>> BEGIN GIVEN RECORDS
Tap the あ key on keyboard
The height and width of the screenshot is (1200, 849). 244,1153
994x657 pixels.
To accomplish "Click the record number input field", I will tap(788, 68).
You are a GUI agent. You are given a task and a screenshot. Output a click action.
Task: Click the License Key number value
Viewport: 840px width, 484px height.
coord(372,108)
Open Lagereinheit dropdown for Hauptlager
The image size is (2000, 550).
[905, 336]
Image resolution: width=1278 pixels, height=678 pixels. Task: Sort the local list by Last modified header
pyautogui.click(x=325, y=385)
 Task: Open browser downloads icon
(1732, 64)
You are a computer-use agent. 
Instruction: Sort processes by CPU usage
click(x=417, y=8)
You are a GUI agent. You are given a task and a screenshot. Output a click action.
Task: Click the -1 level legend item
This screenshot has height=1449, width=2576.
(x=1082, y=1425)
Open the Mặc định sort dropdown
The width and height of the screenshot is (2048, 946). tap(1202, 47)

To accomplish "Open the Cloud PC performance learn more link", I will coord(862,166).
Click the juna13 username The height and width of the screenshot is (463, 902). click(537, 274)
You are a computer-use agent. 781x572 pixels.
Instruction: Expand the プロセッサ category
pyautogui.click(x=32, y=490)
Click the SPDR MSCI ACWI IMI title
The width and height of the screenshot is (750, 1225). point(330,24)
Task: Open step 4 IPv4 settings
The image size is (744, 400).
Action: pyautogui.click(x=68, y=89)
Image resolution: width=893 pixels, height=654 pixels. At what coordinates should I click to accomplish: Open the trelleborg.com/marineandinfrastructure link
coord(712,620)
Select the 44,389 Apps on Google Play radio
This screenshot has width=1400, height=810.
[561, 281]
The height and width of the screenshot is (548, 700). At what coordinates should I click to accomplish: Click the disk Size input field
>> END GIVEN RECORDS
> _STATED PROBLEM_: Copy the records verbatim, from the line containing "Click the juna13" through the final line of the records, both included.

> _EXERCISE RESULT_:
Click the juna13 username The height and width of the screenshot is (463, 902). click(537, 274)
You are a computer-use agent. 781x572 pixels.
Instruction: Expand the プロセッサ category
pyautogui.click(x=32, y=490)
Click the SPDR MSCI ACWI IMI title
The width and height of the screenshot is (750, 1225). point(330,24)
Task: Open step 4 IPv4 settings
The image size is (744, 400).
Action: pyautogui.click(x=68, y=89)
Image resolution: width=893 pixels, height=654 pixels. At what coordinates should I click to accomplish: Open the trelleborg.com/marineandinfrastructure link
coord(712,620)
Select the 44,389 Apps on Google Play radio
This screenshot has width=1400, height=810.
[561, 281]
The height and width of the screenshot is (548, 700). At what coordinates should I click to accomplish: Click the disk Size input field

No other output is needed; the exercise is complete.